La Loi de finances revalorise, comme chaque année, les tranches du barème de l'impôt sur le revenu ainsi que les limites et seuils de réductions d'impôt lui étant associés par indexation sur la prévision d'évolution de l'indice des prix hors tabac de 2021 par rapport à 2020, soit 1,4 %. Cette revalorisation s'appliquera à l'impôt sur le revenu dû au titre de l'année 2021 et des années suivantes.

Les tranches de revenus des grilles de taux par défaut utilisées dans le cadre de Prélèvement à la source (taux neutre) sont également ajustées. Les taux par défaut s'appliquent en fonction de ces nouvelles limites aux revenus perçus ou réalisés à compter du 1er janvier 2022.

Sécurisation et application en temps réel du crédit d'impôt pour emploi d'un salarié à domicile

Les contribuables qui supportent des dépenses au titre de la rémunération de services à la personne rendus à leur résidence (ou sous conditions, à celle de leurs ascendants) bénéficient d'un crédit d'impôt égal à 50 % du montant des dépenses effectivement supportées, retenues dans une limite annuelle fixée à 12 000 € dans la généralité des cas.

À l'automne 2020, une décision du Conseil d'État avait créé l'émoi en excluant du dispositif du crédit d'impôt certaines prestations réalisées à l'extérieur du domicile, comme l'accompagnement des enfants sur le parcours entre l'école et le domicile, l'accompagnement des personnes âgées ou handicapées à leur domicile, alors même que la doctrine administrative admettait leur prise en compte, à condition qu'elles soient comprises dans un bouquet de services plus large, qui inclut aussi des prestations à domiciles.

La Loi de finances pour 2022 légalise la doctrine administrative ainsi annulée et précise que les services réalisés à l'extérieur du domicile du contribuable sont éligibles au crédit d'impôt, pourvu qu'ils soient compris dans une offre incluant un ensemble d'activités effectuées au domicile.

En pratique sont notamment concernés : l'accompagnement d'enfant (de plus de 3 ans), les prestations de conduite de véhicule de personnes âgées ou handicapées, l'accompagnement de personnes âgées ou handicapées dans leurs déplacements, la livraison de courses ou repas à domicile, la collecte et livraison à domicile de linge repassé, la téléassistance et la visio-assistance pour les personnes âgées ou handicapées.

Par ailleurs, la Loi de finances permet, à partir du 1er janvier 2022, aux particuliers employeurs qui déclarent un salarié à domicile via la plateforme Cesu + de bénéficier chaque mois du crédit d'impôt (alors que jusqu'à ce jour l'État rembourse aux ménages le crédit d'impôt avec une année de décalage.

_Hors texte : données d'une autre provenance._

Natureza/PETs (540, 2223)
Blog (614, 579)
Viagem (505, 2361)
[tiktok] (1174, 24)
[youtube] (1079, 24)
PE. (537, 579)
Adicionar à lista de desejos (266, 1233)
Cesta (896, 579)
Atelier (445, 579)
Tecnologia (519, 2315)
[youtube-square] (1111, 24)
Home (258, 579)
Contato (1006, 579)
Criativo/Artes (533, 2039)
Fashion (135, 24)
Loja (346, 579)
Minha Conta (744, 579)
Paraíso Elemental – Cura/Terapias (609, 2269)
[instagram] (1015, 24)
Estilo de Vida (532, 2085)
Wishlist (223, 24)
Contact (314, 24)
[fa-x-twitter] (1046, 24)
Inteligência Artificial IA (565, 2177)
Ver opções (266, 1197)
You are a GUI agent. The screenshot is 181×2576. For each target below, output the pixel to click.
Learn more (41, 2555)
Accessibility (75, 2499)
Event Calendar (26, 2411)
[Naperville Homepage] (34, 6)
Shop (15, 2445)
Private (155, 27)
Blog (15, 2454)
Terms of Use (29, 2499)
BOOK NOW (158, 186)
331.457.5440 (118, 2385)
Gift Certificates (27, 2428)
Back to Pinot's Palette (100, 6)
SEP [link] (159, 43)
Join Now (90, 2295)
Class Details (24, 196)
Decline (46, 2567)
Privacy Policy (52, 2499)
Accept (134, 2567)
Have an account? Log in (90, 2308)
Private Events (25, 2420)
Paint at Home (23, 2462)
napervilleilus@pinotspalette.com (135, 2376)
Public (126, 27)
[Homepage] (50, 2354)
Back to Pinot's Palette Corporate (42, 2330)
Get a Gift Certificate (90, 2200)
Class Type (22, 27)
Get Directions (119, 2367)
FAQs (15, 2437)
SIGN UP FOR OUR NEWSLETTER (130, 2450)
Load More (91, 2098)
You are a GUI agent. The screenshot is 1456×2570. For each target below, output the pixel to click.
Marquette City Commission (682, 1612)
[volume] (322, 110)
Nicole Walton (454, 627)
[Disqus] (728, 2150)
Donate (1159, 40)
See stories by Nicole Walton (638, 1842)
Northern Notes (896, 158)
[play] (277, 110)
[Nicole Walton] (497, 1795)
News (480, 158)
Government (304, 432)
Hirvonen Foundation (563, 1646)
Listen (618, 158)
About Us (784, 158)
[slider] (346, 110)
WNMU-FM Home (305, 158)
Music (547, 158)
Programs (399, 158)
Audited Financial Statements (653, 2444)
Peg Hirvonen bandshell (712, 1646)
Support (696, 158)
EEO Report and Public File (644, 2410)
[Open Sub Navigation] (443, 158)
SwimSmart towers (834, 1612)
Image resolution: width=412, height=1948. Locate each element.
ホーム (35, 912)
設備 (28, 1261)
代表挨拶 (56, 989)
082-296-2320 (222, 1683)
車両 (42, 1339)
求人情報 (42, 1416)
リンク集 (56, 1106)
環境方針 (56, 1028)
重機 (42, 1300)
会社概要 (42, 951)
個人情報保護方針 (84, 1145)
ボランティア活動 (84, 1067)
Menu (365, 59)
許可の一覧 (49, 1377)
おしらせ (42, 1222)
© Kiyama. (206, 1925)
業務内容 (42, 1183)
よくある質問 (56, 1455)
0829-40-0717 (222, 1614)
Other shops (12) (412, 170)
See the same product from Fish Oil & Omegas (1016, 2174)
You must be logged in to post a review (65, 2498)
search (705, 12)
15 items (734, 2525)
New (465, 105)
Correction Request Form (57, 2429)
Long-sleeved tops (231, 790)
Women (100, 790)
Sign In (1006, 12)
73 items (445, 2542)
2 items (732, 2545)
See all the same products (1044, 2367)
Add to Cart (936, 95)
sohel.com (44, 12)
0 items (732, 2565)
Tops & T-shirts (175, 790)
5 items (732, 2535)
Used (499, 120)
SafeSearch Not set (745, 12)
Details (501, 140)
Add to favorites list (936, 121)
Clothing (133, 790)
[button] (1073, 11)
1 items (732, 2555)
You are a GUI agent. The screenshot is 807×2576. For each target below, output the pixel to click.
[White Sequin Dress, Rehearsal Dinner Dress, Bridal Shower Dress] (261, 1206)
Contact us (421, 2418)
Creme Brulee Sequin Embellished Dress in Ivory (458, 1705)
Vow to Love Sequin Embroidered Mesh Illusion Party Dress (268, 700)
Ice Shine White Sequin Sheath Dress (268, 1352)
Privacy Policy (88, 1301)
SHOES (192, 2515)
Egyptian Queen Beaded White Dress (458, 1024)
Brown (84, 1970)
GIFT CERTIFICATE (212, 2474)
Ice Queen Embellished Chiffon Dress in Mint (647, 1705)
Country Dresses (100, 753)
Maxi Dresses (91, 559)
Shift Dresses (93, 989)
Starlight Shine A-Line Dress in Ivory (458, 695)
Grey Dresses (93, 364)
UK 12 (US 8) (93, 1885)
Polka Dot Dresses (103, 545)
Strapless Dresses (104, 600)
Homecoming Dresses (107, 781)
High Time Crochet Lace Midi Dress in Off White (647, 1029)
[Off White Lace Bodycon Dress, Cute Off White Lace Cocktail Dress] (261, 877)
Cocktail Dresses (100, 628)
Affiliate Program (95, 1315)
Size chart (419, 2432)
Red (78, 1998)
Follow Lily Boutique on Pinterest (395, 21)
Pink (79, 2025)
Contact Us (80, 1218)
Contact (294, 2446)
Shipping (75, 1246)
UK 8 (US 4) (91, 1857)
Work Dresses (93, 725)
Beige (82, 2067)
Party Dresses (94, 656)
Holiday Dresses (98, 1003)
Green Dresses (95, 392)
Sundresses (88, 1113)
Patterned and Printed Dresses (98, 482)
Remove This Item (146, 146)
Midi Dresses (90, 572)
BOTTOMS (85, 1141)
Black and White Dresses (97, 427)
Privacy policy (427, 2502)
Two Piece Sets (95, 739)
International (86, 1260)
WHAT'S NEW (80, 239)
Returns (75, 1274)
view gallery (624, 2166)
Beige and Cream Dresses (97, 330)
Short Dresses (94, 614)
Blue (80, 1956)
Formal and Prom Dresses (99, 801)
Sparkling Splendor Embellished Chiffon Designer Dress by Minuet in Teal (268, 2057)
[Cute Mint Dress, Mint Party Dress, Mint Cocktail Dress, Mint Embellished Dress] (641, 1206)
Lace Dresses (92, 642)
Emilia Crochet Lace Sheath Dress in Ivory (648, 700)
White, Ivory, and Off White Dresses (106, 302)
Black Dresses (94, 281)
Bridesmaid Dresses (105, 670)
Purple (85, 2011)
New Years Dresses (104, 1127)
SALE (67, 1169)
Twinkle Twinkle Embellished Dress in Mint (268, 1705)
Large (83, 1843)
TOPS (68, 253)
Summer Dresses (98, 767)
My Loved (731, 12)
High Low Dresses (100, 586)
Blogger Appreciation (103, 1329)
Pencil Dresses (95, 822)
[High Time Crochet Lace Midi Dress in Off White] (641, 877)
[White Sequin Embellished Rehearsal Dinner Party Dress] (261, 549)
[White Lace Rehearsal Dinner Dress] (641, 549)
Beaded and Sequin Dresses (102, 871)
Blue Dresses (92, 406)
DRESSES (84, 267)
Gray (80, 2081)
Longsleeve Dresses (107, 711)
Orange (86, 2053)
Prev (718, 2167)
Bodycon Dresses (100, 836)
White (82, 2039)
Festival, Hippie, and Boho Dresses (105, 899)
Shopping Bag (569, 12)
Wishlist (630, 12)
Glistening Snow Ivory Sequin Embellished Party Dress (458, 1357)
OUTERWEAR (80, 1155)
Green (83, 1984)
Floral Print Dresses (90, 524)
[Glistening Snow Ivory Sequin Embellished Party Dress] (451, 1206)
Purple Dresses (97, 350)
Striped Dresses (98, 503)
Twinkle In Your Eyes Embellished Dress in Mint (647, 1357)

Néanmoins, elle reste techniquement complexe à mettre en place. C'est pourquoi, pour les particuliers qui passent par une entreprise prestataire ou par Pajemploi ou encore les personnes âgées ou handicapées percevant l'allocation personnalisée d'autonomie, elle n'entrera en vigueur que progressivement.

Gains de cession d'actifs numériques

Pour rappel, la Loi de finances pour 2019 a encadré les modalités d'imposition des gains de cession d'actifs numériques (CGI, art. 150 VH bis et 200 C).

Les plus-values réalisées à titre occasionnel par les personnes physiques lors d'une cession d'actifs numériques (notamment de cryptomonnaies, type bitcoins) sont soumises à une imposition forfaitaire unique de 12,8 % (à laquelle s'ajoutent les prélèvements sociaux de 17,2%, soit une imposition totale de 30 %), qui, bien que son taux soit identique, se distingue du Prélèvement Forfaitaire Unique (« flat tax »).

Ce régime d'imposition concerne exclusivement les personnes physiques qui réalisent des opérations à titre occasionnel dans le cadre de la gestion de leur patrimoine privé.

L'administration fiscale a précisé que les gains issus d'une activité d'achat-revente d'actifs numériques exercée à titre habituel (investisseurs professionnels) sont normalement imposables dans la catégorie des bénéfices industriels et commerciaux (BIC).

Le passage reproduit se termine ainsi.